▶ _The records_:
[Start of section]

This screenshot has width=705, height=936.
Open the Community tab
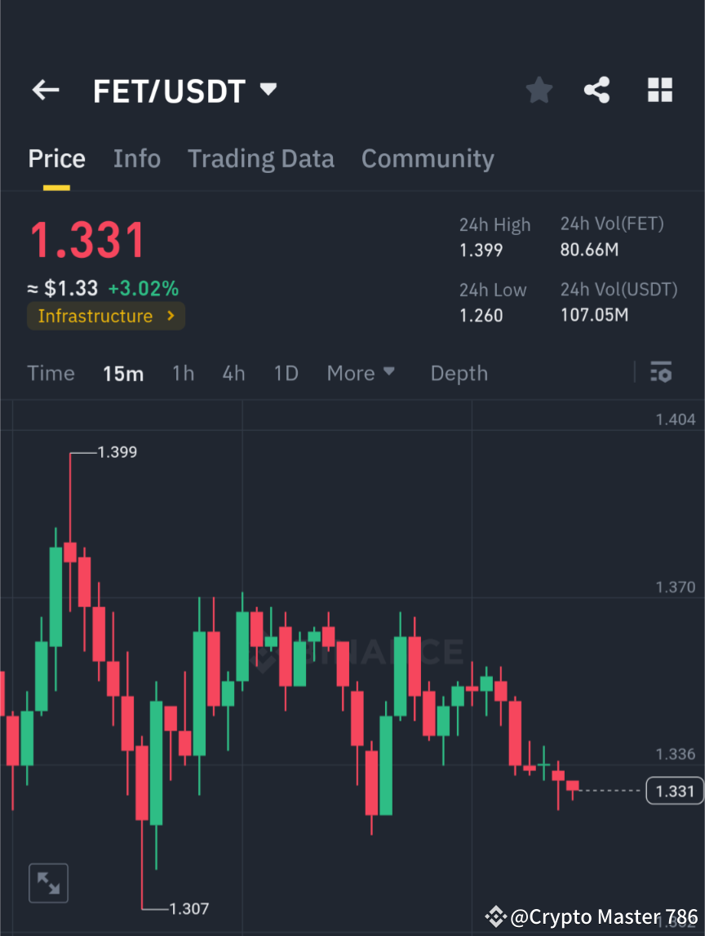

[End of section]
[Start of section]

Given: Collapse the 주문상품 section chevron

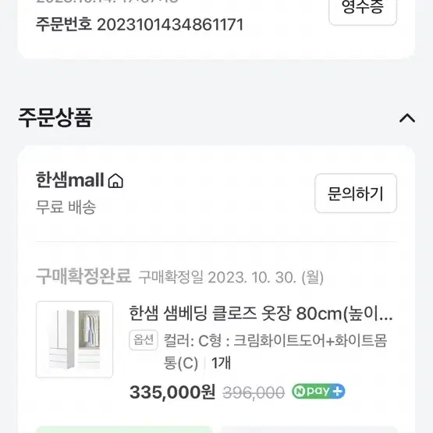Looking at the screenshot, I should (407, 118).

[End of section]
[Start of section]

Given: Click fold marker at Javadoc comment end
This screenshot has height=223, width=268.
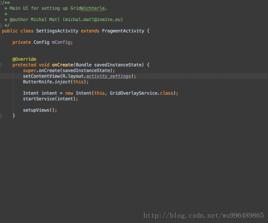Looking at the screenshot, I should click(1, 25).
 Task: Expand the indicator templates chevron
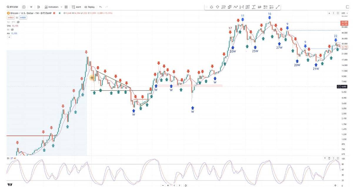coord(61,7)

[End of section]

▶ _Requirement_: Wherever the line holding "This screenshot has width=705, height=936." falls in the entries above, copy exactly from it through the line holding "Open the Community tab", inclusive, and add nothing.

▶ _Result_:
This screenshot has width=705, height=936.
Open the Community tab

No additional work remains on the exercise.